=== Short problem 1 ===
Copy out, line for line, the part of the listing that opens with the line containing "Click the Untitled video title field" and closes with the line containing "Action: [x=1187, y=615]".
=== Short problem 2 ===
Pick up the forum post about the Bluetooth mouse wheel where it stops and keep writing it.

# Microsoft IntelliMouse Explorer for Bluetooth (2.0) - Wheel

## Strunzdesign

Hi,

I'm not sure where to put this topic... is it desktop-

or kernel related? IMHO it's bluetooth related so I've

put it here. Sorry in advance  :Smile: 

I have a new mouse/keyboard combo by Microsoft:

"Microsoft Optical Desktop Elite for Bluetooth".

There were no big problems to activate the keyboard

and basic mouse support in Xorg. But I failed to activate

support for the mouse wheel (which is a four directions

"tilt" wheel) and the two side-buttons.

1.) /etc/X11/xorg.conf

I Tried a lot of combinations of "ZAxisMapping",

"Buttons" und "Protocol", which never worked.

IMHO it's not an Xorg related problem:

2.) cat /dev/input/mice  or   cat /dev/input/mouseX

I get a lot of characters when moving the mouse,

which is ok. But the mouse wheel and the tilt-function

do not result in "garbage" like moving the mouse does.

It's the same with the both keys for the thumb

on the left side of the mouse.

Ok, no "events" in /dev/input/mice... no chance for xorg!

3.) hcidump

I installed hcidump and looked at the type of transferred

data between HCI and mouse. Moving the mouse results in

a flood of messages related to ACL data (Data transfer).

But: Scrolling the wheel does NOT!

Test: "Single click with left mouse button"

root@powerstation florian # hcidump

HCIDump - HCI packet analyzer ver 1.9

device: hci0 snap_len: 1028 filter: 0xffffffff

> HCI Event: Mode Change (0x14) plen 6

> ACL data: handle 0x0007 flags 0x02 dlen 9

    L2CAP(d): cid 0x41 len 5 [psm 0]

> HCI Event: Mode Change (0x14) plen 6

> HCI Event: Mode Change (0x14) plen 6

> HCI Event: Mode Change (0x14) plen 6

> ACL data: handle 0x0007 flags 0x02 dlen 9

    L2CAP(d): cid 0x41 len 5 [psm 0]

> HCI Event: Mode Change (0x14) plen 6

> HCI Event: Mode Change (0x14) plen 6

> HCI Event: Mode Change (0x14) plen 6

> HCI Event: Mode Change (0x14) plen 6

===CTRL-C===

-> You see some HCI events and two entrys showing

"ACL data". I'm not sure what the HCI events mean, but

the first "ACL data" was generated by pressing the button,

the second when it was released.

Test: "Scroll upwards, scroll wheel"

=== Provided data ===
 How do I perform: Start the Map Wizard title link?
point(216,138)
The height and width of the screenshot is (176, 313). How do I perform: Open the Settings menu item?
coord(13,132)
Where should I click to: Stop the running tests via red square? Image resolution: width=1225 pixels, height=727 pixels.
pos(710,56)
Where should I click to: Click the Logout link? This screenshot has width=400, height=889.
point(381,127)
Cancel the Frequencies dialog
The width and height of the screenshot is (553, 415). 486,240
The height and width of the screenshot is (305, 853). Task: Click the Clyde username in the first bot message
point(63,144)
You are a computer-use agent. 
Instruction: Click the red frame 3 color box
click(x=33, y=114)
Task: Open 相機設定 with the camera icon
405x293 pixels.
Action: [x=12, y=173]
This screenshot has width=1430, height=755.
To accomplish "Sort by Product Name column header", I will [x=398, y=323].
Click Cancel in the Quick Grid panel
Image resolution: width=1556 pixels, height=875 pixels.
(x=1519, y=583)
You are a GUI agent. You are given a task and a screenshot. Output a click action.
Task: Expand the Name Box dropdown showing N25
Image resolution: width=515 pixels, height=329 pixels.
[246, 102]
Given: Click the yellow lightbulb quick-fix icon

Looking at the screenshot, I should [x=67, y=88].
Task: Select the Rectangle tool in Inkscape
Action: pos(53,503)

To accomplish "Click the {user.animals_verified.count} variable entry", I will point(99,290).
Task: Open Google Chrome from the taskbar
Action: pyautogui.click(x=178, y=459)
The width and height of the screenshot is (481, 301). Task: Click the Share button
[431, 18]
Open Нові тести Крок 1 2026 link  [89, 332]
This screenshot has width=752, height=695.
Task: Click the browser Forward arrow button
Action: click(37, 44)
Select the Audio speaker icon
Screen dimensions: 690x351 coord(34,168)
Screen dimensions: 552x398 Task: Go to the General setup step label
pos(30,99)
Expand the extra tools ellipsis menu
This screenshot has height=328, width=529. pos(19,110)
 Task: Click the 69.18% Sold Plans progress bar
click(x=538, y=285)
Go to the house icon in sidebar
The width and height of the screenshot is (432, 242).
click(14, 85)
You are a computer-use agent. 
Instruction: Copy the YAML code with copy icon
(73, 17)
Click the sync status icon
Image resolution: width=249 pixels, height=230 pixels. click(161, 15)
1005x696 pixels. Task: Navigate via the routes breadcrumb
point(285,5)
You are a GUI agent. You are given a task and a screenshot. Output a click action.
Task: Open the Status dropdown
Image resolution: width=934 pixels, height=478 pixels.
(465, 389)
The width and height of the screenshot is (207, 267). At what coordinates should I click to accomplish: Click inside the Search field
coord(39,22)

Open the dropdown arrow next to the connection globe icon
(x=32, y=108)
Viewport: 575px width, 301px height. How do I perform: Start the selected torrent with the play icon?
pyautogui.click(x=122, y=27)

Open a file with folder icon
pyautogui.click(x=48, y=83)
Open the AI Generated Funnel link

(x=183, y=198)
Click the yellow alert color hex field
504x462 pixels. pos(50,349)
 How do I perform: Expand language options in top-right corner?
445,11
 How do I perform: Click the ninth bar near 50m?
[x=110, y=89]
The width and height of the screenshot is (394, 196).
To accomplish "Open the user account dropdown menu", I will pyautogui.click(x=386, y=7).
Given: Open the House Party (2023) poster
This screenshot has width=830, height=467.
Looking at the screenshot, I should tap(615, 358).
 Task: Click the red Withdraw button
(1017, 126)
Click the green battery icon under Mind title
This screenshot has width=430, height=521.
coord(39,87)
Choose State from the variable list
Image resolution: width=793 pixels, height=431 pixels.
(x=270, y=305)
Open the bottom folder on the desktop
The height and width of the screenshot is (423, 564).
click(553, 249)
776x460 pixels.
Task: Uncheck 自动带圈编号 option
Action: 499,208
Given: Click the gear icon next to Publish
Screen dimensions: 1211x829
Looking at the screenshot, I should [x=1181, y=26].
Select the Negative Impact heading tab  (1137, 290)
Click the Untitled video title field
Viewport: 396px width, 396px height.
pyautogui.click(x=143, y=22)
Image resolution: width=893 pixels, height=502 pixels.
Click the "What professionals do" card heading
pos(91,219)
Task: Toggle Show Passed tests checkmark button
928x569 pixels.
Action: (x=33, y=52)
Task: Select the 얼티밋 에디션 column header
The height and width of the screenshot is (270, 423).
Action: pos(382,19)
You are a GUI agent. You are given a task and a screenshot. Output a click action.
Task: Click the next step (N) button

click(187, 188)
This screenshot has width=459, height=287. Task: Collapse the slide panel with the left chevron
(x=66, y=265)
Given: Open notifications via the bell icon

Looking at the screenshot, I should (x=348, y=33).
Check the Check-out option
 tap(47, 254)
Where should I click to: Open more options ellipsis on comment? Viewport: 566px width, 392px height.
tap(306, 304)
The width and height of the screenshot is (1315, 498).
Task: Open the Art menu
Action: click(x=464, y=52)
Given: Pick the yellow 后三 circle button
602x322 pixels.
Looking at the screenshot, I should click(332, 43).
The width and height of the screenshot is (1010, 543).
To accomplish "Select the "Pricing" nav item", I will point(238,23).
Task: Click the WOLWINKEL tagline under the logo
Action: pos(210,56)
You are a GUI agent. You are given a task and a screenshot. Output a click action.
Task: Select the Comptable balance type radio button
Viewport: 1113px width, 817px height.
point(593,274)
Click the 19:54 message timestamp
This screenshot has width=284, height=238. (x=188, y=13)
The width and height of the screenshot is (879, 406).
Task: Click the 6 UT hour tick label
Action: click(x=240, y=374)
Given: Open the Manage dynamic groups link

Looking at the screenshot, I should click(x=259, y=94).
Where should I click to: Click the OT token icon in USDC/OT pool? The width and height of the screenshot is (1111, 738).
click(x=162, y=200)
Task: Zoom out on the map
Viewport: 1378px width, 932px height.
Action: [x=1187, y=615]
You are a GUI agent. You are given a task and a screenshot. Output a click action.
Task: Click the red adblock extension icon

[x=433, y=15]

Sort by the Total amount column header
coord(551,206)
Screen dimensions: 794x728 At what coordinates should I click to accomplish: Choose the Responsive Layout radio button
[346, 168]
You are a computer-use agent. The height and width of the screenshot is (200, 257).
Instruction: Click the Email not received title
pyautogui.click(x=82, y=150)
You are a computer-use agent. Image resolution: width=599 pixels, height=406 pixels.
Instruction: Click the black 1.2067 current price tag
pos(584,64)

=== Task answer 1 ===
Click the Untitled video title field
Viewport: 396px width, 396px height.
pyautogui.click(x=143, y=22)
Image resolution: width=893 pixels, height=502 pixels.
Click the "What professionals do" card heading
pos(91,219)
Task: Toggle Show Passed tests checkmark button
928x569 pixels.
Action: (x=33, y=52)
Task: Select the 얼티밋 에디션 column header
The height and width of the screenshot is (270, 423).
Action: pos(382,19)
You are a GUI agent. You are given a task and a screenshot. Output a click action.
Task: Click the next step (N) button

click(187, 188)
This screenshot has width=459, height=287. Task: Collapse the slide panel with the left chevron
(x=66, y=265)
Given: Open notifications via the bell icon

Looking at the screenshot, I should (x=348, y=33).
Check the Check-out option
 tap(47, 254)
Where should I click to: Open more options ellipsis on comment? Viewport: 566px width, 392px height.
tap(306, 304)
The width and height of the screenshot is (1315, 498).
Task: Open the Art menu
Action: click(x=464, y=52)
Given: Pick the yellow 后三 circle button
602x322 pixels.
Looking at the screenshot, I should click(332, 43).
The width and height of the screenshot is (1010, 543).
To accomplish "Select the "Pricing" nav item", I will point(238,23).
Task: Click the WOLWINKEL tagline under the logo
Action: pos(210,56)
You are a GUI agent. You are given a task and a screenshot. Output a click action.
Task: Select the Comptable balance type radio button
Viewport: 1113px width, 817px height.
point(593,274)
Click the 19:54 message timestamp
This screenshot has width=284, height=238. (x=188, y=13)
The width and height of the screenshot is (879, 406).
Task: Click the 6 UT hour tick label
Action: click(x=240, y=374)
Given: Open the Manage dynamic groups link

Looking at the screenshot, I should click(x=259, y=94).
Where should I click to: Click the OT token icon in USDC/OT pool? The width and height of the screenshot is (1111, 738).
click(x=162, y=200)
Task: Zoom out on the map
Viewport: 1378px width, 932px height.
Action: [x=1187, y=615]

=== Task answer 2 ===
root@powerstation florian # hcidump

HCIDump - HCI packet analyzer ver 1.9

device: hci0 snap_len: 1028 filter: 0xffffffff

> HCI Event: Mode Change (0x14) plen 6

> HCI Event: Mode Change (0x14) plen 6

> HCI Event: Mode Change (0x14) plen 6

> HCI Event: Mode Change (0x14) plen 6

===CTRL-C===

No data transferred, only four "Events".

The first two events occour when starting scrolling,

the last both one second after stopping scrolling. 

You can play with the wheel, scroll upwards, stop,

immediately scroll downwards. No more data printed

by hcidump. The mouse does not send wheel-related

information to the PC.

Any ideas? Does this mouse need something

like a second data channel to access the wheel?

At this point I've no clue what to do, I've read

through the whole forum *g* but no hints to solve

_this_ problem.

Ok, now some information about my hardware:

Mouse:

* "Microsoft IntelliMouse Explorer for Bluetooth"

* Model: 1001

Kernel: 2.6.10-ck5

net-wireless/bluez-libs-2.12

net-wireless/bluez-utils-2.12

net-wireless/bluez-hcidump-1.16

root@powerstation florian # hciconfig

hci0:   Type: USB

        BD Address: 00:0D:3A:A1:5C:C4 ACL MTU: 377:10  SCO MTU: 16:0

        UP RUNNING PSCAN ISCAN AUTH ENCRYPT

        RX bytes:849646 acl:61161 sco:0 events:4570 errors:0

        TX bytes:9283 acl:265 sco:0 commands:309 errors:0

root@powerstation florian # hcitool info 00:0D:3A:A2:03:D4

Requesting information ...

        BD Address:  00:0D:3A:A2:03:D4

        Device Name: Microsoft Mouse

        LMP Version: 1.2 (0x2) LMP Subversion: 0x100

        Manufacturer: Broadcom Corporation (15)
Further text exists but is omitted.